ピクシブの片桐社長、「Pixiv blog」は4月23日スタート

 一方、「BR Media Partner」は、異業種メディアとの新たな提携事業として、ブログを核としてたクロスメディア広告商品を販売し、その収益をシェアするもの。各メディアは、自社媒体の広告に連動したモニターブロガーの募集やブロガー限定の体験イベント招待などを「Blogger Aliance」内のブログサービスで展開することが可能。ネットワーク化された複数のブログサービスが対象となるため、広範囲からの書き込みやトラックバックなどのクチコミ波及効果が期待できる。

 提携事例として、小学館の男性向け情報誌「DIME」を紹介。「DIME」は、クチコミ効果を活用したクロスメディア広告「マガブロ」を展開する。4月21日発行号の誌面では、日本HPのタッチパネルを搭載したノートPCを使用するシーンの提案を行うほか、ブログを通じて同製品の使用シーンなどの提案を行うモニターを募集する。

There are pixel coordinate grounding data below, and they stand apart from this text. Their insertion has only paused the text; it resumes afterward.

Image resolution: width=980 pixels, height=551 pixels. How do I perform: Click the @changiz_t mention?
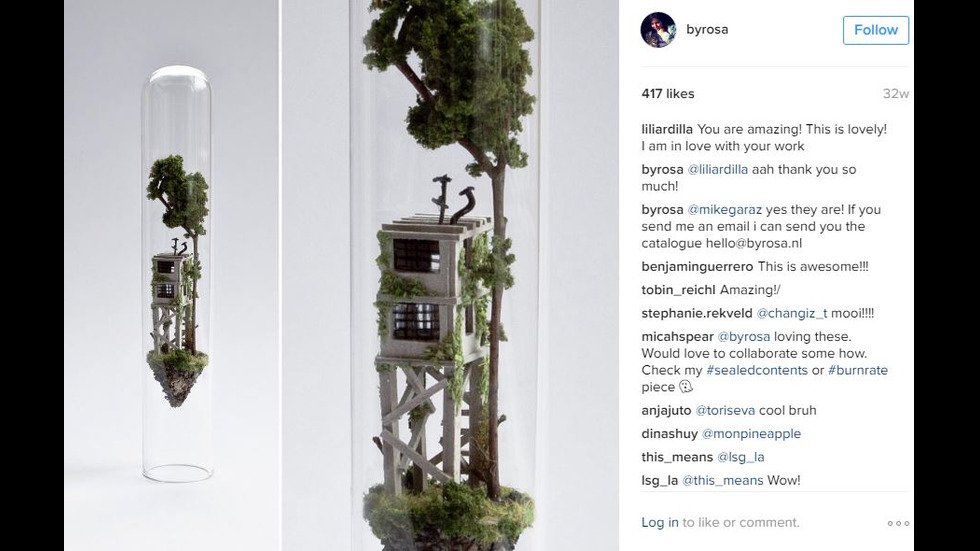792,314
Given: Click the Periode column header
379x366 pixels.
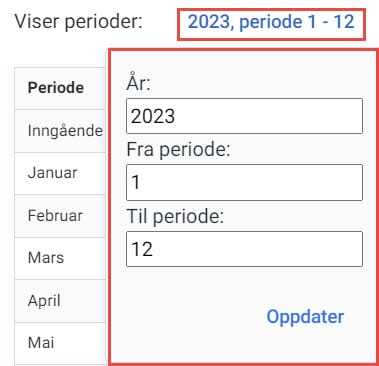Looking at the screenshot, I should [56, 88].
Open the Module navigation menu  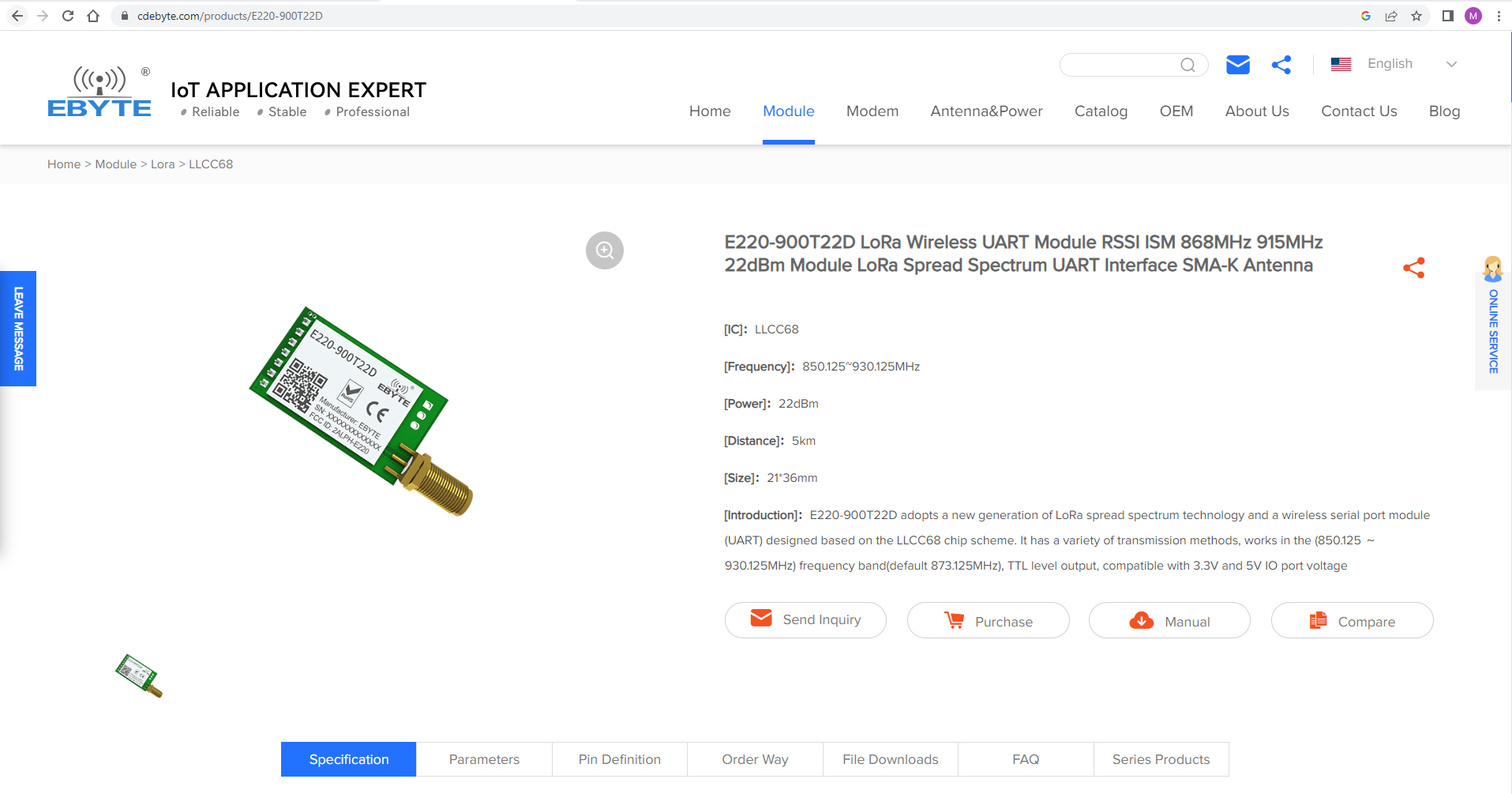coord(788,111)
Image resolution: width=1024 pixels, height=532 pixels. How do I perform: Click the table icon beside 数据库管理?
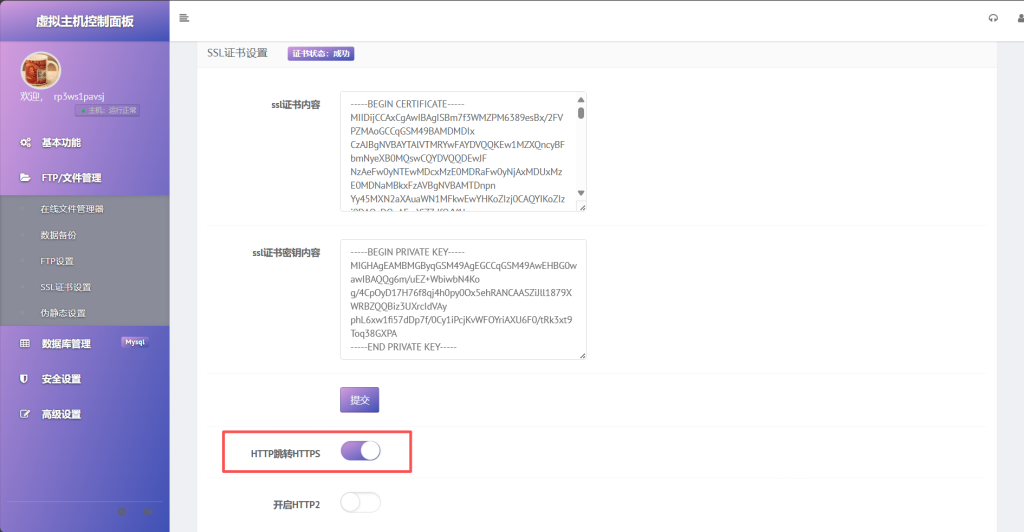(x=25, y=344)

 また、ブログで紹介された利用シーンを集約して、誌面やウェブサイトで紹介するなどのメディアミックスを展開するという。「マガブロ」について「DIME」の宮澤明洋副編集長は、「誌面だけでの広告展開では限界がきている。ブログと雑誌が連動することで新しい広告展開が期待できる」とコメントした。

「DIME」の宮澤副編集長と展開事例

 ライブドアの佐々木大輔メディア事業部ブログビジネスユニット長は、新規事業について、「ブログ市場が拡大を続けている一方、小規模なサービスはコスト・売上のスケールメリットを追求できず苦戦している」と指摘し、同事業を活用することで、「スケールメリットの恩恵を受けることができ、ユーザーの活性化に繋がる」と説明した。また、同事業の目標について、「2011年中に100社のパートナーと20億円の売り上げを目指す」と語った。